不動産を売却する際にインスペクションを実施する場合、基本的には売り主の費用負担で行われることが多いです。
売買契約の際にその費用を買い手に負担させて実質の求償とすることもできますが、契約当事者のパワーバランス上あまり現実的ではないでしょう。
なお、買い手サイドが希望すれば、売り主の許可を取ったうえで買い主が費用を払ってインスペクションを実施することも可能です。
仲介ではインスペクションの説明は義務
不動産会社が中古住宅を仲介する場合、売主と買主にインスペクションの説明をすることが義務付けられています。
この内容は説明の義務であって必ず実施するというものではありません。
売主にはインスペクションの実施を推進し、インスペクションを行う業者の紹介などを行い、買主にはインスペクションの実施の有無と実施していればその内容を重要事項説明の際に説明をする必要があります。

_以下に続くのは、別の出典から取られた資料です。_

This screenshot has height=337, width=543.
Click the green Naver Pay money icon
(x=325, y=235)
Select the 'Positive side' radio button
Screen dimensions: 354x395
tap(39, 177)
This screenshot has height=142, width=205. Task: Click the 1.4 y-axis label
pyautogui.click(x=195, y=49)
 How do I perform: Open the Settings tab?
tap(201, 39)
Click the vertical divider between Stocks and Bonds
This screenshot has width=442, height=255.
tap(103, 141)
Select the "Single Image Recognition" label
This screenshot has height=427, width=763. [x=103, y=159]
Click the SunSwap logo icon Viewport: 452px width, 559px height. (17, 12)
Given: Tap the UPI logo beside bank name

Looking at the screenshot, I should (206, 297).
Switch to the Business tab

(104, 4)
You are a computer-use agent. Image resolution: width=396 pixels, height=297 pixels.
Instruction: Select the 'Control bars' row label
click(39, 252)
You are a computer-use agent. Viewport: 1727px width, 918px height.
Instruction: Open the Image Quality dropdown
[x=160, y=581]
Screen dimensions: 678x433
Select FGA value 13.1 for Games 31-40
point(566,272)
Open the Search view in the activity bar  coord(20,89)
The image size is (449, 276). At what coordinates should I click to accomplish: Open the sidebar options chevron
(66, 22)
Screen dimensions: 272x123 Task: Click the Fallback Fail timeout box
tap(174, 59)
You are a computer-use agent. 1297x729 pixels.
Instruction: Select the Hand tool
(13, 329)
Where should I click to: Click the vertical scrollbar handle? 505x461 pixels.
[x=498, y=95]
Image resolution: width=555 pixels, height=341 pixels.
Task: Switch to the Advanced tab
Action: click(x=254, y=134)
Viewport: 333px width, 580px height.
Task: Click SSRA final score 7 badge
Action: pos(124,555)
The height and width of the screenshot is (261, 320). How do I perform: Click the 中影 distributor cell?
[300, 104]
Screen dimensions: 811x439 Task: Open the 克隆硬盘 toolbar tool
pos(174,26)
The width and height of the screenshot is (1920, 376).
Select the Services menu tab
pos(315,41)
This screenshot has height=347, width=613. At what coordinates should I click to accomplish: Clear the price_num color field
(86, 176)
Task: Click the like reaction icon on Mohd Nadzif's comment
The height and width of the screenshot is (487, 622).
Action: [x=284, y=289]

売主と買主の両者の利益を守り、トラブルを防ぐためにも仲介での取引の場合はインスペクションを利用するケースは増えてくるでしょう。
インスペクションは保証ではないことに注意
ホームインスペクションは基本的に目視で確認出来る箇所を行うようになる為、建物全体を完璧に確認出来るというわけではありません。
また、インスペクションでは住宅の瑕疵、不具合、欠陥を確認することは出来ますが保証があるということではありません。
この住宅の瑕疵、不具合、欠陥などの保証を考える場合は住宅の瑕疵保険などを利用する必要があるでしょう。
買取ならインスペクションなしでも取引が出来る
インスペクションは不動産取引当事者の安心感を高める役目を果たしますが、直接の費用負担は売り主が負うことが多いので、メリットはあるにしても抵抗を感じる方も多いでしょう。
この点、インスペクションは不動産を自分で評価することができない一般の買い手が安心できるようにするものですから、不動産業者が直接物件を買い取る場合はインスペクションの実施が無くても問題ないことが多いです。
もちろん実施している方が評価が高くなりますが、買取方式による売却は換価処分に時間がかからないなどのメリットもあるので、必要に応じて買取による売却も検討してみましょう。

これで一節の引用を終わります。